Work required: Return each line in the records below that includes "agent".

Provided data Block Start

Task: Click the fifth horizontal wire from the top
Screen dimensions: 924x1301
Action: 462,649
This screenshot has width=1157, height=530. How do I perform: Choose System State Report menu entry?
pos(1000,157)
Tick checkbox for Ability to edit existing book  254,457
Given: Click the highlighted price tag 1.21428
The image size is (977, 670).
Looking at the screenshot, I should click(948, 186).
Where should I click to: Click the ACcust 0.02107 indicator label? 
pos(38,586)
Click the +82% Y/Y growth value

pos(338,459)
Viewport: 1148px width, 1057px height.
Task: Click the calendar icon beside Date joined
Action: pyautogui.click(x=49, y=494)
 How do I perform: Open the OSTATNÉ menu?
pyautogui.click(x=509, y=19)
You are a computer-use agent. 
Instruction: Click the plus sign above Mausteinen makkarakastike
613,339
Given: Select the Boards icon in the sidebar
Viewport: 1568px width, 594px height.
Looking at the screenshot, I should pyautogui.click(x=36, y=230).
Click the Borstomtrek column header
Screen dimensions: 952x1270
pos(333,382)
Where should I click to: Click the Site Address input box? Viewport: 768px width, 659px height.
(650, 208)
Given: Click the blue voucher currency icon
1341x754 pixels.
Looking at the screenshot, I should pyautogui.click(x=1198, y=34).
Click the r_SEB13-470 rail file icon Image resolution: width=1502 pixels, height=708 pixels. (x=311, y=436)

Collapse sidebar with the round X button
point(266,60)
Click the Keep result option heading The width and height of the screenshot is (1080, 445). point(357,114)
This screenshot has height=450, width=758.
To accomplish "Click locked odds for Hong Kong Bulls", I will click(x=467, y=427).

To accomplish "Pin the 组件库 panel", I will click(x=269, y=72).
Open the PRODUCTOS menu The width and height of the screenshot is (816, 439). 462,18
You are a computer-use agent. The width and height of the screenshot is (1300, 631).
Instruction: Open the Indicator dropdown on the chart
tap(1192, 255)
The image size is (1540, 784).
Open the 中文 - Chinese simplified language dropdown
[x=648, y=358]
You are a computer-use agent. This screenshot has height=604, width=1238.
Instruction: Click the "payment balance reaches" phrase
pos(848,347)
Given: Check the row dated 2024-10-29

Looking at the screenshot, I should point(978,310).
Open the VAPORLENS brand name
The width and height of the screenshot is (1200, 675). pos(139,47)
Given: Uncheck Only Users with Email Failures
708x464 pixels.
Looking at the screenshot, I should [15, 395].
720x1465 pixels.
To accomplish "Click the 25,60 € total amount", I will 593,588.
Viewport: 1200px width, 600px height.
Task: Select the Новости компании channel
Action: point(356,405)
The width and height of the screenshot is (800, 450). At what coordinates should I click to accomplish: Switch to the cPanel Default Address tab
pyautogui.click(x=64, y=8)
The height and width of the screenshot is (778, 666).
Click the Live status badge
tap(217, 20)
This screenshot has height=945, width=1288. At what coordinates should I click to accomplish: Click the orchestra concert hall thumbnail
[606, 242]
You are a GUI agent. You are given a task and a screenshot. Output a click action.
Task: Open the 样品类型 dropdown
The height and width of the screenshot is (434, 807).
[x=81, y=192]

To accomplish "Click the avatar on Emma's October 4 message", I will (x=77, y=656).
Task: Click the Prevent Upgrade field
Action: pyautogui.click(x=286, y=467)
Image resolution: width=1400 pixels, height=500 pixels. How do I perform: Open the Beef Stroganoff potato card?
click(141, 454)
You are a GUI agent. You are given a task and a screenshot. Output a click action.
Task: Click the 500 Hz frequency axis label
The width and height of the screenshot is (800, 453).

Provided data Block End

Final answer:
You are a computer-use agent. 
You are a computer-use agent. The width and height of the screenshot is (1300, 631).
You are a computer-use agent. This screenshot has height=604, width=1238.
You are a GUI agent. You are given a task and a screenshot. Output a click action.
You are a GUI agent. You are given a task and a screenshot. Output a click action.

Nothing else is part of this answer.